The tech giant was awarded two patents for a wristband system that tracks workers' hand movements in real-time, GeekWire first reported Tuesday. The technology in the wristbands "could emit ultrasonic sound pulses or radio transmissions" to let a receiving system know where the workers' hands are in relation to the inventory bins. The idea is that such a system could help employees find the correct bin faster and with fewer errors.

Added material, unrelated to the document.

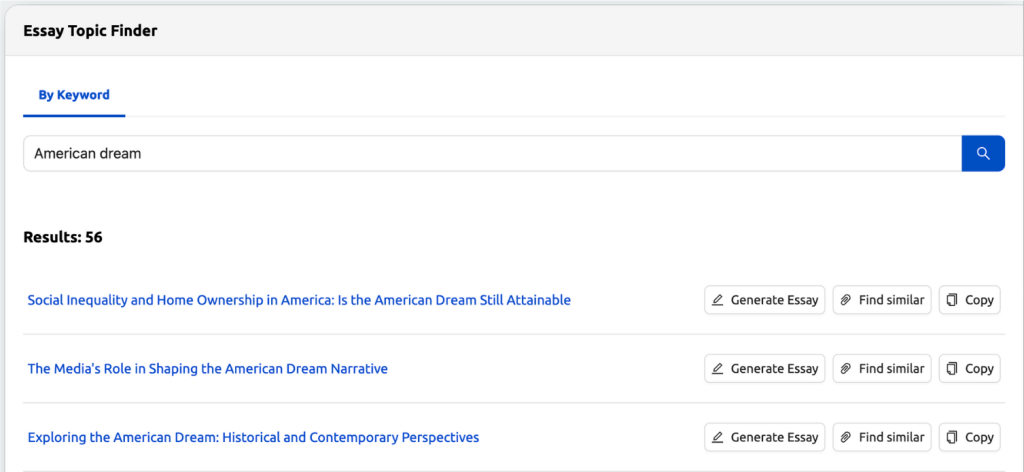This screenshot has height=472, width=1024.
Task: Switch to the By Keyword tab
Action: pyautogui.click(x=74, y=95)
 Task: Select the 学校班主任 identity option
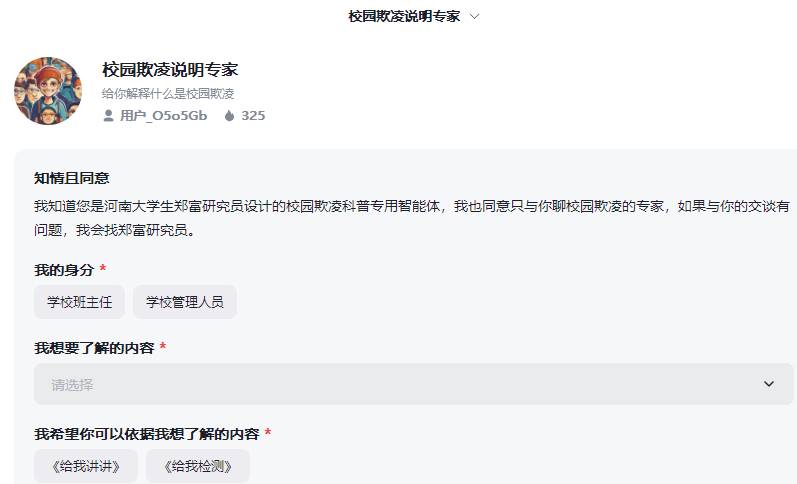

Amazon has not confirmed whether the patent applications, which were filed in 2016, will become a reality. A company spokeswoman emailed a statement to Inc.:
The speculation about this patent is misguided. Every day at companies around the world, employees use handheld scanners to check inventory and fulfill orders. This idea, if implemented in the future, would improve the process for our fulfillment associates. By moving equipment to associates' wrists, we could free up their hands from scanners and their eyes from computer screens...Like most companies, we have performance expectations for every Amazon employee and we measure actual performance against those expectations, and they are not designed to track employees or limit their abilities to take breaks.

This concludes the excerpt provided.